§ TEXTABSCHNITT
Eine Wassernußrosette ohne Verbindung mit ner Nuß im Schlammboden (so wie man sie fast immer nur im Handel bekommt) ist nicht in der Lage Samen zu produzieren. Und da sie nur einjährige sind kommen sie dann ohne ausgestreute neue Samen nicht wieder (benötigt aber auch weiches, saures, recht nährstoffreiches, warmes Wasser um sich zu halten - und der ursprüngliche eingebrachte Samen muß auch noch von einer europäischen Wassernußmutterpflanze stammen - die asiatischen Wassernußformen/Arten, dort werden sie in Mengen als Lebensmittel (Waterchestnut - Wasserkastanie) produziert, überleben den europäischen Winter (kaltes Wasser) nicht

MfG Frank


----------



## Hagalaz (22. Apr. 2012)

*AW: wann kommt wer?*

Also eine Nuss war noch an der Rosette und eine Nuss war lose die hab ich dann so in den Teich geworfen.


----------



## Asharat (22. Apr. 2012)

*AW: wann kommt wer?*

hatt jemand von euch einen Callitriche palustris (__ Wasserstern) im Teich und kann mir sagen wie stark bzw. ob er überhaupt wuchert?

Hab mir letzes Jahr einen gekauft und er sieht im klarem wasser echt gooiiilll aus 

wollt mir also noch einen zweiten rein machen, da er glaube ich auch gute versteckmöglichkeiten bietet und auch noch __ immergrün is aber würd halt gern wissen ob ich ihn in nen Kübel machen soll oder eher nich...

§ BEREITGESTELLTE DATEN

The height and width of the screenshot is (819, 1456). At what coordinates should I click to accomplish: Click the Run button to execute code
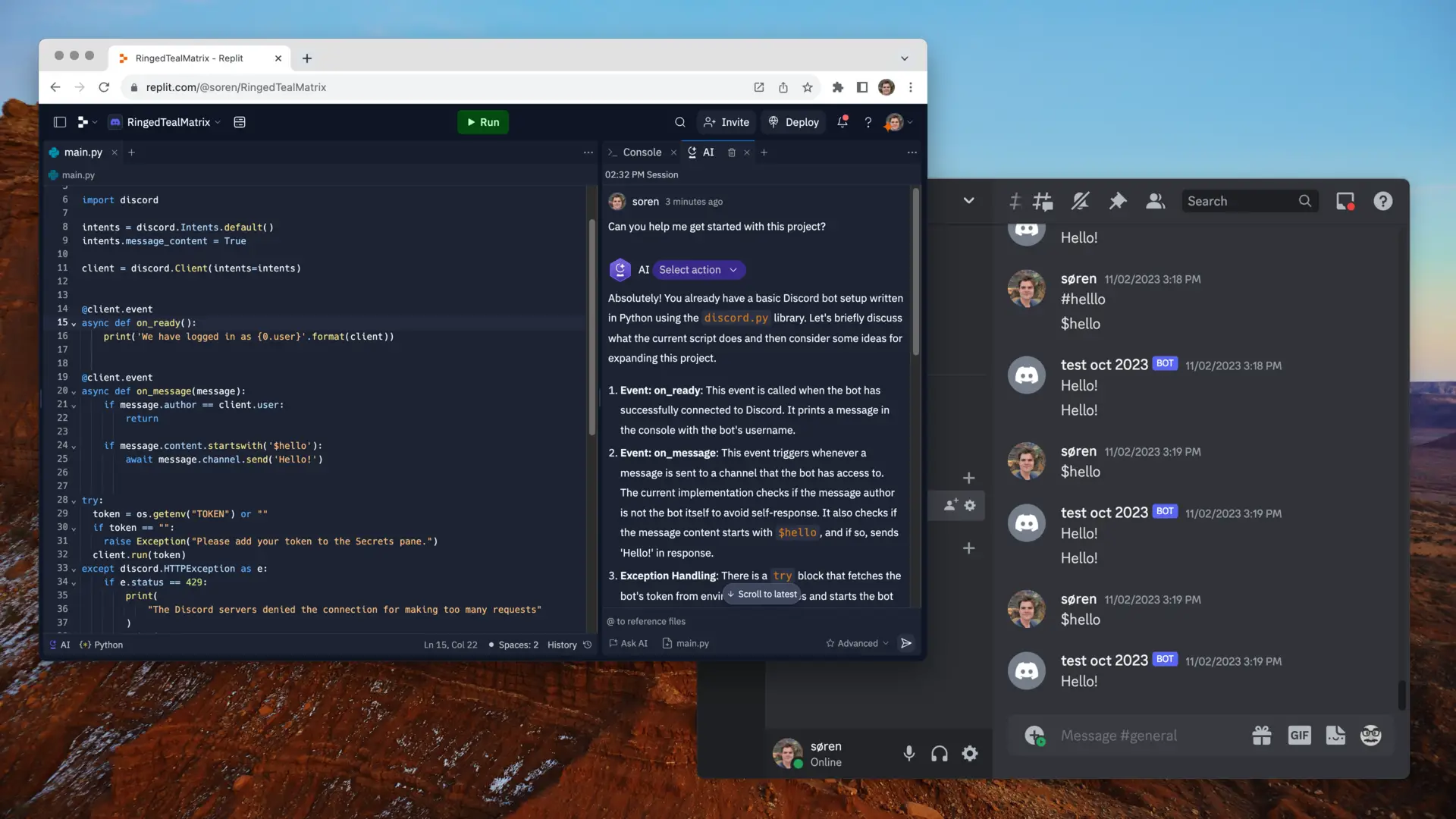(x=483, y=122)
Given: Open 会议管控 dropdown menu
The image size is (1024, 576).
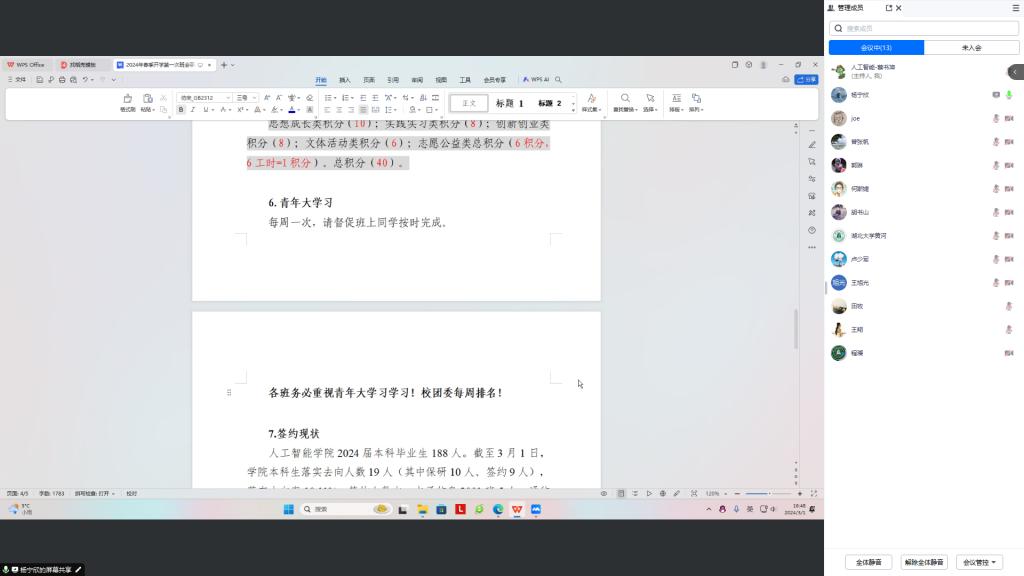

§ HERAUSFORDERUNGEN
**a)** Formuliere den Abschnitt des Forumsbeitrags über Teichpflanzen von „Also eine Nuss“ bis einschließlich „er überhaupt wuchert?“ neu, wobei „Teich“ jeweils durch „Gartenteich“ ersetzt wird.
**b)** Führe den Forumsbeitrag über Teichpflanzen im Anschluss an seinen letzten Satz weiter.
Die Daten spielen für die Bearbeitung keine Rolle.

§ ERGEBNISSE JE AUFGABE
**a)**
Also eine Nuss war noch an der Rosette und eine Nuss war lose die hab ich dann so in den Gartenteich geworfen.


----------



## Asharat (22. Apr. 2012)

*AW: wann kommt wer?*

hatt jemand von euch einen Callitriche palustris (__ Wasserstern) im Gartenteich und kann mir sagen wie stark bzw. ob er überhaupt wuchert?

**b)**
----------



## Hagalaz (22. Apr. 2012)

*AW: wann kommt wer?*

__ Wasserstern wuchert ziemlich


----------



## Asharat (22. Apr. 2012)

*AW: wann kommt wer?*

mh, dann sollte ich ihn lieber in einen topf setzen...


----------



## Knoblauchkröte (23. Apr. 2012)

*AW: wann kommt wer?*

Hi Darius,

dann hoff das die eine __ Wassernuß auch ne europäische Form war und sie Samen produziert hat, bzw. wenn, diese passende Wasserparameter haben und auskeimen können

MfG Frank


----------



## Hagalaz (23. Apr. 2012)

*AW: wann kommt wer?*

Das hoffe ich auch wenn sie auftaucht sag ich bescheid.


----------



## Knoblauchkröte (23. Apr. 2012)

*AW: wann kommt wer?*

Hi Darius,

wenn sie auftauchen sollte mach mal ein paar Fotos davon. Damit man mal welche für den Lexikabeitrag bekommt

MfG Frank


----------



## Hagalaz (23. Apr. 2012)

*AW: wann kommt wer?*

Wird gemacht 
dauert aber noch bis die auftaucht wenn die Witterung so kalt bleibt.


----------



## Hagalaz (2. Mai 2012)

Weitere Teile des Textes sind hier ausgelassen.